TRY IT -> Would you retype, word for word, only the lines from the one holding "Budowa skidów i zbiorników (77, 1969)" through the final line of the entries below, without the pictures?

[Collected data entries]
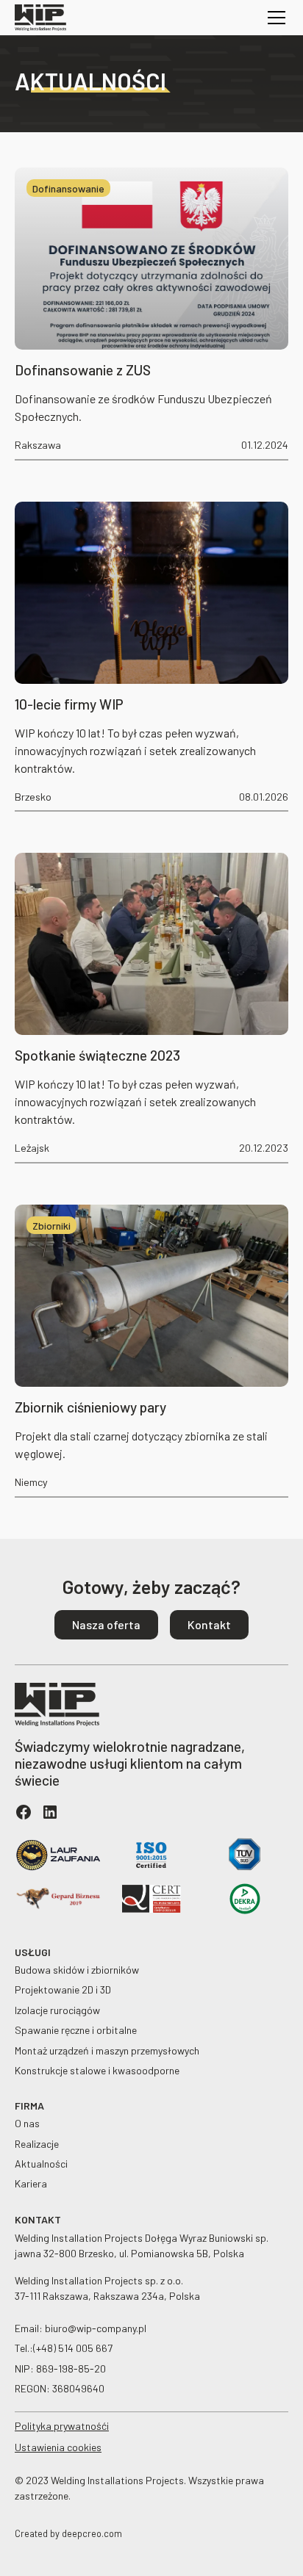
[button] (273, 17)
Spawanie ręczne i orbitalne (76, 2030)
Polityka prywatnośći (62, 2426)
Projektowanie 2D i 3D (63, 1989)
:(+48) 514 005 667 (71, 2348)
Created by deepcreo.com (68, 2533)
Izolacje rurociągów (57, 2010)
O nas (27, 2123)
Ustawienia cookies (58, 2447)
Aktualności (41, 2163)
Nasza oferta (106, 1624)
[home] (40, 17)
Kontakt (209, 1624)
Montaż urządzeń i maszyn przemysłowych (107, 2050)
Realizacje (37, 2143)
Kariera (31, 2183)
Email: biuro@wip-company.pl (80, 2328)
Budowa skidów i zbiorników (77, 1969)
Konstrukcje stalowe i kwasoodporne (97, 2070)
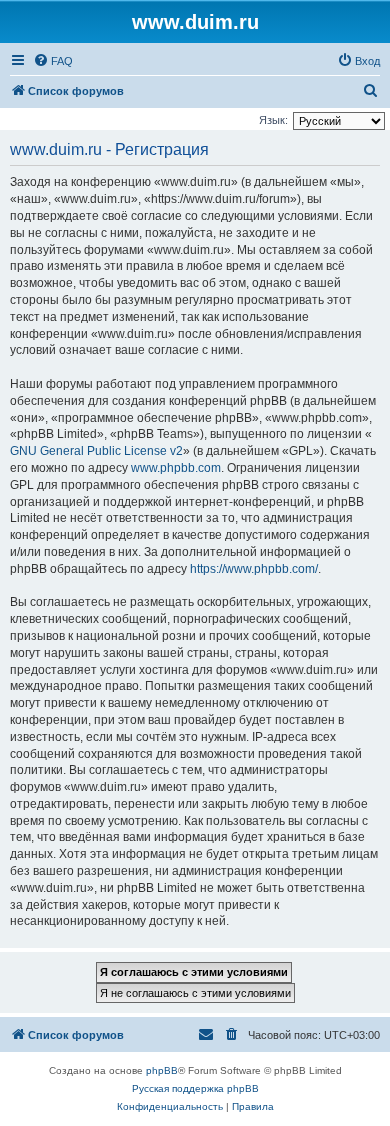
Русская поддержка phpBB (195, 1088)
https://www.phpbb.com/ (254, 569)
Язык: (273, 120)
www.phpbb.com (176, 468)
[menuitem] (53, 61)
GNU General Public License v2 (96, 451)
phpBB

ANSWER TO THIS EXERCISE ->
Budowa skidów i zbiorników (77, 1969)
Konstrukcje stalowe i kwasoodporne (97, 2070)
Русская поддержка phpBB (195, 1088)
https://www.phpbb.com/ (254, 569)
Язык: (273, 120)
www.phpbb.com (176, 468)
[menuitem] (53, 61)
GNU General Public License v2 (96, 451)
phpBB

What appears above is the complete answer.